Ese era el nombre de la heredera menor del magnate del licor. En mi última reunión con él me había dado cuenta de ello, pues Lucius nos sorprendió a todos con su lado paternal al sacar y enseñar una foto de su princesa mimada intentando hacer de casamentero, pero para mí no dejó de ser la cereza del pastel que la muñeca que me había atrapado fuera una arpía de sociedad. Me había pateado de manera mental una y otra vez por no notar su parecido con Anastasia van Allen, a quien sí conocía, desde un principio. De borracho debía tener mala memoria.
Ella no era una monja, por otro lado, como su padre la vendía. Si abusó de mi estado de embriaguez para tener un encuentro sexual conmigo, cuyos fines desconocidos podían ir desde el embarazo hasta decir que fui un abusador, cometió una violación a mi integridad que no permitiría. No le seguiría el juego.
—¿Nathan?
—¿Ah?
—¿Me escuchas? —preguntó con voz suave, para nada irritada por mi tardanza.
Maldición. Me acaricié la frente. Sentía que no hacía más que meter la pata.

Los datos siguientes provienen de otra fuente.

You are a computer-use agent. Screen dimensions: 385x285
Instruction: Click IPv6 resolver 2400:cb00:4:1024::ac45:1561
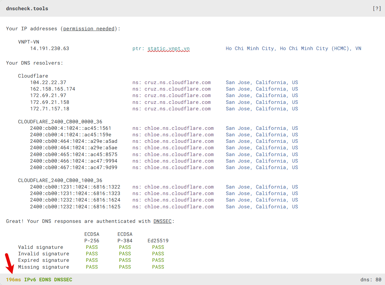pos(70,128)
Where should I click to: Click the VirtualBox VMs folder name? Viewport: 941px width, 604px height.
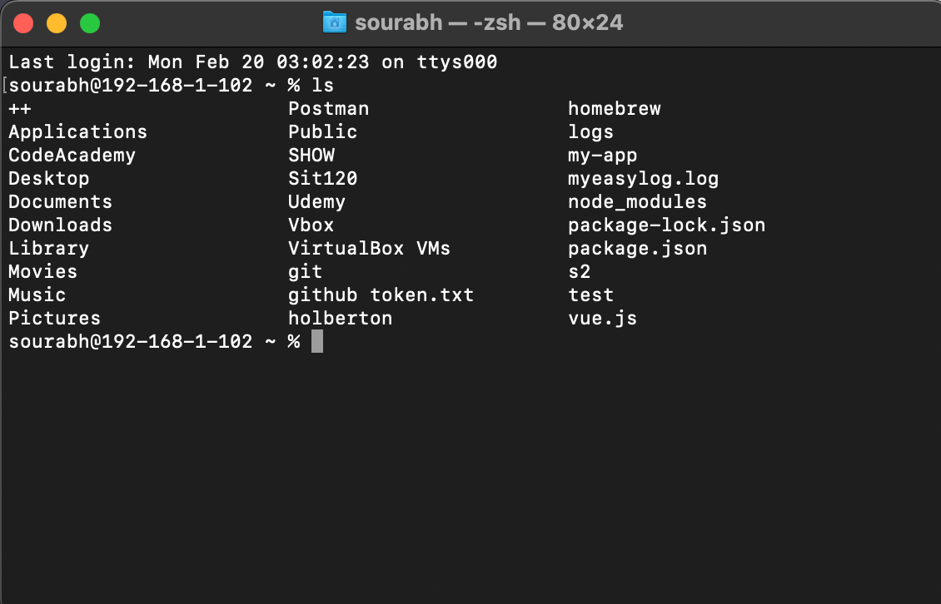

—Sí, Amanda. Aquí estoy. —Tosí para aclararme la garganta y borrar el tono de culpabilidad en mi voz. Hizo un bajo sonido de reproche que pasó desapercibido por mí—. Pensaba. Estoy lleno de trabajo hoy. Disculpa.
Suspiró.
—Te llamé para decirte que hoy no podré llegar a casa —informó con un deje nervioso—. Comeré sushi con Lucy y otras amigas. Pasaré la noche con ella. Espero que no te incomode. Sé que tenías semanas preparando el maratón de películas para nosotros.
—¿Y eso? —Intenté hacerme el interesado, aunque no me importaba perderme el maratón o que saliera. Confiaba en ella. En realidad, ni siquiera tenía por qué disculparse. Amanda casi no salía con sus amigas. En los últimos días lo estaba haciendo más y eso me alegraba. Merecía disfrutar—. ¿Qué sucedió o qué celebran?